## PROBLEM
Every record shown here needs to be repeated exactly.

## SUPPLIED INFORMATION
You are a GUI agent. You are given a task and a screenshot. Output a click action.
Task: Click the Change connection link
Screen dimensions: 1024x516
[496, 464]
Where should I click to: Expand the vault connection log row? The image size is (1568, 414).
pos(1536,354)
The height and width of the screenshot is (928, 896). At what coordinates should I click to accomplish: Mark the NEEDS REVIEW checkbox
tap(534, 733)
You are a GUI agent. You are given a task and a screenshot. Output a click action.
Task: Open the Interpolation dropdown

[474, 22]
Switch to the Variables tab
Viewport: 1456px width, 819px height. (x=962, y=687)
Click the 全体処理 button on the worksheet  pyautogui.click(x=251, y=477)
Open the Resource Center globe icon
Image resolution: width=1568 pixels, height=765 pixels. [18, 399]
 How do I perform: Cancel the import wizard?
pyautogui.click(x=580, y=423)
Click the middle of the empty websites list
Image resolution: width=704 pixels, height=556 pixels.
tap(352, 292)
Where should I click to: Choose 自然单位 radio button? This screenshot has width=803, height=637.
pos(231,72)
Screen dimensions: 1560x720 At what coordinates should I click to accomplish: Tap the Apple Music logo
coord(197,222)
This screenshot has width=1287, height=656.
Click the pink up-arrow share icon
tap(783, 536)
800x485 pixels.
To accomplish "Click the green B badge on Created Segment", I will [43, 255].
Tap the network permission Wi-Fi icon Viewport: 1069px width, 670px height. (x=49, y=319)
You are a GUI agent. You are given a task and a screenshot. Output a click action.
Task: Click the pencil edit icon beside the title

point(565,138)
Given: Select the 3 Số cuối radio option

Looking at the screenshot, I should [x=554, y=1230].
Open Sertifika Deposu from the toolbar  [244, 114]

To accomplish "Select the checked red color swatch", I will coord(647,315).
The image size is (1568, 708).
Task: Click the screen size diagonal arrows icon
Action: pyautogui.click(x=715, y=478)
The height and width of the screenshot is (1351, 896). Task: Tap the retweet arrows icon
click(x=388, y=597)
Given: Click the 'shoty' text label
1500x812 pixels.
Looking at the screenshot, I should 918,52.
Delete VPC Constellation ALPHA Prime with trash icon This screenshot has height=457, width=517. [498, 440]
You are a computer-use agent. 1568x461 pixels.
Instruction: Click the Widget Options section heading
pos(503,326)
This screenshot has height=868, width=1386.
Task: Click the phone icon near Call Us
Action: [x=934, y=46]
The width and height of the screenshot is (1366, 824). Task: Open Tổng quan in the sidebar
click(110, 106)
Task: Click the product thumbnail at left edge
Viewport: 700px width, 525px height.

## REPLY TO THE EXERCISE
You are a GUI agent. You are given a task and a screenshot. Output a click action.
Task: Click the Change connection link
Screen dimensions: 1024x516
[496, 464]
Where should I click to: Expand the vault connection log row? The image size is (1568, 414).
pos(1536,354)
The height and width of the screenshot is (928, 896). At what coordinates should I click to accomplish: Mark the NEEDS REVIEW checkbox
tap(534, 733)
You are a GUI agent. You are given a task and a screenshot. Output a click action.
Task: Open the Interpolation dropdown

[474, 22]
Switch to the Variables tab
Viewport: 1456px width, 819px height. (x=962, y=687)
Click the 全体処理 button on the worksheet  pyautogui.click(x=251, y=477)
Open the Resource Center globe icon
Image resolution: width=1568 pixels, height=765 pixels. [18, 399]
 How do I perform: Cancel the import wizard?
pyautogui.click(x=580, y=423)
Click the middle of the empty websites list
Image resolution: width=704 pixels, height=556 pixels.
tap(352, 292)
Where should I click to: Choose 自然单位 radio button? This screenshot has width=803, height=637.
pos(231,72)
Screen dimensions: 1560x720 At what coordinates should I click to accomplish: Tap the Apple Music logo
coord(197,222)
This screenshot has width=1287, height=656.
Click the pink up-arrow share icon
tap(783, 536)
800x485 pixels.
To accomplish "Click the green B badge on Created Segment", I will [43, 255].
Tap the network permission Wi-Fi icon Viewport: 1069px width, 670px height. (x=49, y=319)
You are a GUI agent. You are given a task and a screenshot. Output a click action.
Task: Click the pencil edit icon beside the title

point(565,138)
Given: Select the 3 Số cuối radio option

Looking at the screenshot, I should [x=554, y=1230].
Open Sertifika Deposu from the toolbar  [244, 114]

To accomplish "Select the checked red color swatch", I will coord(647,315).
The image size is (1568, 708).
Task: Click the screen size diagonal arrows icon
Action: pyautogui.click(x=715, y=478)
The height and width of the screenshot is (1351, 896). Task: Tap the retweet arrows icon
click(x=388, y=597)
Given: Click the 'shoty' text label
1500x812 pixels.
Looking at the screenshot, I should 918,52.
Delete VPC Constellation ALPHA Prime with trash icon This screenshot has height=457, width=517. [498, 440]
You are a computer-use agent. 1568x461 pixels.
Instruction: Click the Widget Options section heading
pos(503,326)
This screenshot has height=868, width=1386.
Task: Click the phone icon near Call Us
Action: [x=934, y=46]
The width and height of the screenshot is (1366, 824). Task: Open Tổng quan in the sidebar
click(110, 106)
Task: Click the product thumbnail at left edge
Viewport: 700px width, 525px height.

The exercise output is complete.